Expectation of Exam Distribution
- Third, we assume that cheating can only happen between students sitting right next to each other. Although it is possible that students can cheat off of the person sitting ahead of them, the fact that there is a body in the way makes it much harder.
Before the Exam
Before the exam, you’ll want to understand how many pairs of students (sitting right next to each other) you should expect to have the same score on their exams. Indeed, just because two students sitting right next to each other got the same score doesn’t at all mean either one cheated. This can and will happen by chance even with randomized seating.
To understand this, we can run a simulated exam. Assign each of the 300 students in the lecture hall a random grade from our well-understood grade distribution above. We will end up with a lecture hall score heatmap like this one.
In the red boxes, we have identified which seating pairs got the same exam score.
Now we count how many pairs of students get the same score (7 in the picture above). Divide this count by the total number of possible adjacent seating pairs of students (285 in the picture above). We then get a percentage of how many pairs got the same score (7/285 = 2.5%).
Record this percentage in a list and then run another fresh simulation. Repeat this over and over again (we do 10000 such simulations). In the end, we get a new distribution, this time telling us how likely it is for a pair of students to get the same exam score. We show this distribution below.
Percentage of all Student Seating Pairs Receiving Same Score
We see that this seems to be distributed in something like a bell-curve but with a long right tail.
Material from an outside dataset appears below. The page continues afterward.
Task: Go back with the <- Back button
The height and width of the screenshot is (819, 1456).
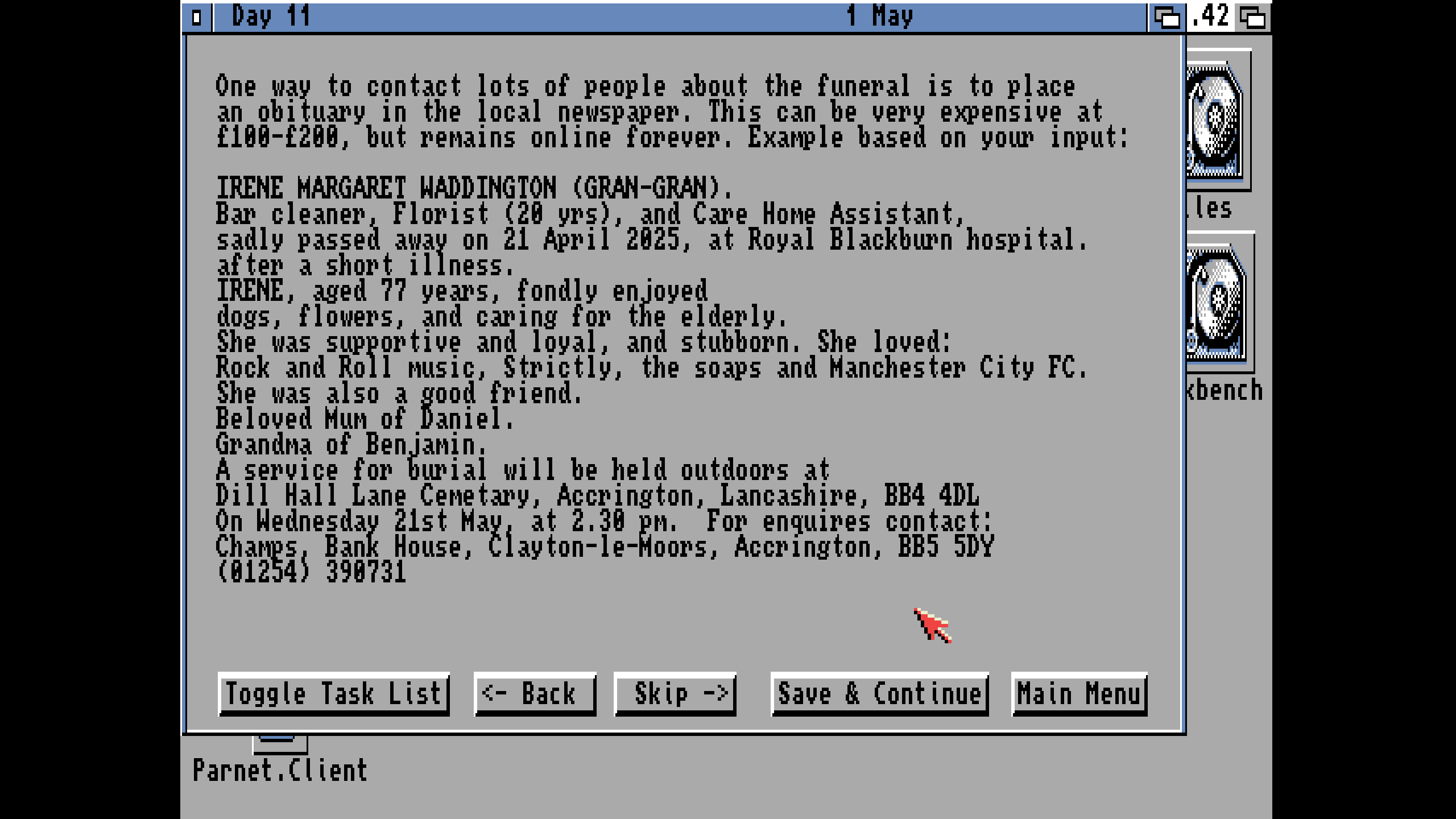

We see that on average, around 2% of all student seating pairs receive the same exam score when there is no cheating going on.
During the Exam
During the exam, as we mentioned earlier, we will randomly assign students to seats, allow the exam to progress, look out for any clear signs of cheating and then record all student exam scores along with their assigned seat.
It is worth noting that we randomly assign students to seats to control for other reasons for adjacent seated students to have similar scores, such as the possibility that they are friends who studied together in a very similar way.
After the Exam
After the exam, we will create a heatmap of the student scores and identify which seating pairs of students received the same score. Such a map is shown below.
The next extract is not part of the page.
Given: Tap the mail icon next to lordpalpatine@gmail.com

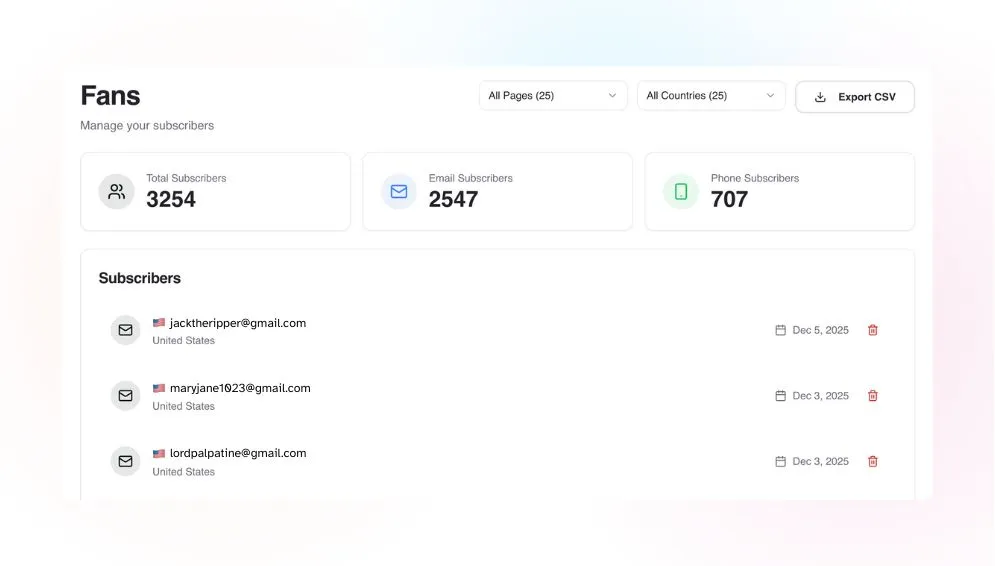Looking at the screenshot, I should click(125, 461).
We count 11 seating pairs with the same score in the map above. As a percentage, this means that 11/285 = 3.86% of seating pairs got the same score. Given that the average was more like 2%, this seems suspicious but how do we tell for sure?
We just need to ask ourselves one question: if there were no cheating during the exam, how likely would it be to see a same score seating percentage of 3.86% or more?.
If the answer to this question is fairly likely, then we should not have any suspicion of cheating. However if the answer is extremely unlikely, we should be fairly confident that there was some cheating going on.
To visually answer this question, let’s see what part of the student seating pair same score distribution lies past 3.86%.
Adding up the height of the bars past the 3.86% vertical red line, we get 2.2%. To put that in words, if there was indeed no cheating during our exam, there is a 2.2% chance of seeing the 3.86% same score rate or an even higher rate. Put more fundamentally, it is very unlikely that we got the scores we did without cheating having occurred.
Note that this still doesn’t give us a clue which of these student pairs actually cheated, so we cannot use this insight to start accusing students. But, we can use this insight to better prepare for the next exam by printing different test versions, having more proctors to watch out for cheating, or including a required signature on an academic honesty agreement on the exam’s first page.
Limitations
This technique can help determine when some forms of cheating have occurred but it still has its limitations, namely the following three.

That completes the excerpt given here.